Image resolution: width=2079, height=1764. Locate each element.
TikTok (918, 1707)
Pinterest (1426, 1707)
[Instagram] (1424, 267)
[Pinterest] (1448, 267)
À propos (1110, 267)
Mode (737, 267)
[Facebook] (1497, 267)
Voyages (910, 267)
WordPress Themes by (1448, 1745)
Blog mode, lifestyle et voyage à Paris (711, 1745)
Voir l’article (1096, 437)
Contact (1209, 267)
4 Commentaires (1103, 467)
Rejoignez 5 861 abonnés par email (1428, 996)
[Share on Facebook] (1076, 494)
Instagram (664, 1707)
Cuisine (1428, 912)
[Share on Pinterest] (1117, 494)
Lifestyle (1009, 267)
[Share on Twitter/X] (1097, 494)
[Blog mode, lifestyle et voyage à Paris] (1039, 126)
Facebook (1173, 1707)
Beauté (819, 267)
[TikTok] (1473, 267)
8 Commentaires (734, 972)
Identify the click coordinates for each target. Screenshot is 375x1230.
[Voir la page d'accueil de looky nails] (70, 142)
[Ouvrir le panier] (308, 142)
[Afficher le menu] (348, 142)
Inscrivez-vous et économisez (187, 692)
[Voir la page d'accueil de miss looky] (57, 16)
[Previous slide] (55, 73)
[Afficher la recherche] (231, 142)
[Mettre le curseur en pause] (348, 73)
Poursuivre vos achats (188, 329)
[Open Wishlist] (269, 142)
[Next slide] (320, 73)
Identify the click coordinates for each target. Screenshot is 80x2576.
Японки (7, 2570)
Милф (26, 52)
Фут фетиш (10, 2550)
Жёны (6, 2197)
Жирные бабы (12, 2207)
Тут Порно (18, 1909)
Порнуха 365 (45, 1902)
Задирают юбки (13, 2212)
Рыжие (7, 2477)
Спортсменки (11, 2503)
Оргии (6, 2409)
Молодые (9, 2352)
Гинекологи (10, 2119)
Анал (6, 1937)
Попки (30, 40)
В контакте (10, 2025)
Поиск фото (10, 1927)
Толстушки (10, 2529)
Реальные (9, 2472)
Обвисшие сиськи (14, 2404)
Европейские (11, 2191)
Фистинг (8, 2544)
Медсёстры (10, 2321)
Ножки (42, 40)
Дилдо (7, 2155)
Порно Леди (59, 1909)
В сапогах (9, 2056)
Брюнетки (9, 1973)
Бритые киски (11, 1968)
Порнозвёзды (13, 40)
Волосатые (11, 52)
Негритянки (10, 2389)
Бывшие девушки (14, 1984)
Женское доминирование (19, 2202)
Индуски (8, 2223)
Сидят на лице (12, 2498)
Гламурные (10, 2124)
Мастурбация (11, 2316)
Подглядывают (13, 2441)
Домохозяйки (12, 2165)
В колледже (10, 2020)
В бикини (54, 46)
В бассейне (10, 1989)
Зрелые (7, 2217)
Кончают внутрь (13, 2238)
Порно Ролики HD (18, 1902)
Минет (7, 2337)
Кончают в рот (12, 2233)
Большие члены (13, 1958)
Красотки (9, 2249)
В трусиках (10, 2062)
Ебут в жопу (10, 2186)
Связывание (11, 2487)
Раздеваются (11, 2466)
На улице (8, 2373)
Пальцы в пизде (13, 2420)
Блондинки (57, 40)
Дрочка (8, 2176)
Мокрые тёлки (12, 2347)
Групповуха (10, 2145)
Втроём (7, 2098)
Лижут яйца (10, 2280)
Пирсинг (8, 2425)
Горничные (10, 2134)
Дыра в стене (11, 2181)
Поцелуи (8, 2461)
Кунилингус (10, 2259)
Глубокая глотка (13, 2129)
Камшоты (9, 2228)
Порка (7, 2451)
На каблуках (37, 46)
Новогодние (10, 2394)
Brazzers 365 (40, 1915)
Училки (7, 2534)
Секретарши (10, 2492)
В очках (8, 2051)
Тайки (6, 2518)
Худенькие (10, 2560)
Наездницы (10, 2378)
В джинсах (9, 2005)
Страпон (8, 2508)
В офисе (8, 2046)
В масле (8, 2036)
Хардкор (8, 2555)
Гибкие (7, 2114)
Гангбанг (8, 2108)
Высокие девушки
★ ★ ★
**Work item**
Please transcribe all of the data above exactly.

**Task result**
Image resolution: width=2079, height=1764. Locate each element.
TikTok (918, 1707)
Pinterest (1426, 1707)
[Instagram] (1424, 267)
[Pinterest] (1448, 267)
À propos (1110, 267)
Mode (737, 267)
[Facebook] (1497, 267)
Voyages (910, 267)
WordPress Themes by (1448, 1745)
Blog mode, lifestyle et voyage à Paris (711, 1745)
Voir l’article (1096, 437)
Contact (1209, 267)
4 Commentaires (1103, 467)
Rejoignez 5 861 abonnés par email (1428, 996)
[Share on Facebook] (1076, 494)
Instagram (664, 1707)
Cuisine (1428, 912)
[Share on Pinterest] (1117, 494)
Lifestyle (1009, 267)
[Share on Twitter/X] (1097, 494)
[Blog mode, lifestyle et voyage à Paris] (1039, 126)
Facebook (1173, 1707)
Beauté (819, 267)
[TikTok] (1473, 267)
8 Commentaires (734, 972)
Identify the click coordinates for each target. Screenshot is 375x1230.
[Voir la page d'accueil de looky nails] (70, 142)
[Ouvrir le panier] (308, 142)
[Afficher le menu] (348, 142)
Inscrivez-vous et économisez (187, 692)
[Voir la page d'accueil de miss looky] (57, 16)
[Previous slide] (55, 73)
[Afficher la recherche] (231, 142)
[Mettre le curseur en pause] (348, 73)
Poursuivre vos achats (188, 329)
[Open Wishlist] (269, 142)
[Next slide] (320, 73)
Identify the click coordinates for each target. Screenshot is 80x2576.
Японки (7, 2570)
Милф (26, 52)
Фут фетиш (10, 2550)
Жёны (6, 2197)
Жирные бабы (12, 2207)
Тут Порно (18, 1909)
Порнуха 365 (45, 1902)
Задирают юбки (13, 2212)
Рыжие (7, 2477)
Спортсменки (11, 2503)
Оргии (6, 2409)
Молодые (9, 2352)
Гинекологи (10, 2119)
Анал (6, 1937)
Попки (30, 40)
В контакте (10, 2025)
Поиск фото (10, 1927)
Толстушки (10, 2529)
Реальные (9, 2472)
Обвисшие сиськи (14, 2404)
Европейские (11, 2191)
Фистинг (8, 2544)
Медсёстры (10, 2321)
Ножки (42, 40)
Дилдо (7, 2155)
Порно Леди (59, 1909)
В сапогах (9, 2056)
Брюнетки (9, 1973)
Бритые киски (11, 1968)
Порнозвёзды (13, 40)
Волосатые (11, 52)
Негритянки (10, 2389)
Бывшие девушки (14, 1984)
Женское доминирование (19, 2202)
Индуски (8, 2223)
Сидят на лице (12, 2498)
Гламурные (10, 2124)
Мастурбация (11, 2316)
Подглядывают (13, 2441)
Домохозяйки (12, 2165)
В колледже (10, 2020)
В бикини (54, 46)
В бассейне (10, 1989)
Зрелые (7, 2217)
Кончают внутрь (13, 2238)
Порно Ролики HD (18, 1902)
Минет (7, 2337)
Кончают в рот (12, 2233)
Большие члены (13, 1958)
Красотки (9, 2249)
В трусиках (10, 2062)
Ебут в жопу (10, 2186)
Связывание (11, 2487)
Раздеваются (11, 2466)
На улице (8, 2373)
Пальцы в пизде (13, 2420)
Блондинки (57, 40)
Дрочка (8, 2176)
Мокрые тёлки (12, 2347)
Групповуха (10, 2145)
Втроём (7, 2098)
Лижут яйца (10, 2280)
Пирсинг (8, 2425)
Горничные (10, 2134)
Дыра в стене (11, 2181)
Поцелуи (8, 2461)
Кунилингус (10, 2259)
Глубокая глотка (13, 2129)
Камшоты (9, 2228)
Порка (7, 2451)
На каблуках (37, 46)
Новогодние (10, 2394)
Brazzers 365 (40, 1915)
Училки (7, 2534)
Секретарши (10, 2492)
В очках (8, 2051)
Тайки (6, 2518)
Худенькие (10, 2560)
Наездницы (10, 2378)
В джинсах (9, 2005)
Страпон (8, 2508)
В офисе (8, 2046)
В масле (8, 2036)
Хардкор (8, 2555)
Гибкие (7, 2114)
Гангбанг (8, 2108)
Высокие девушки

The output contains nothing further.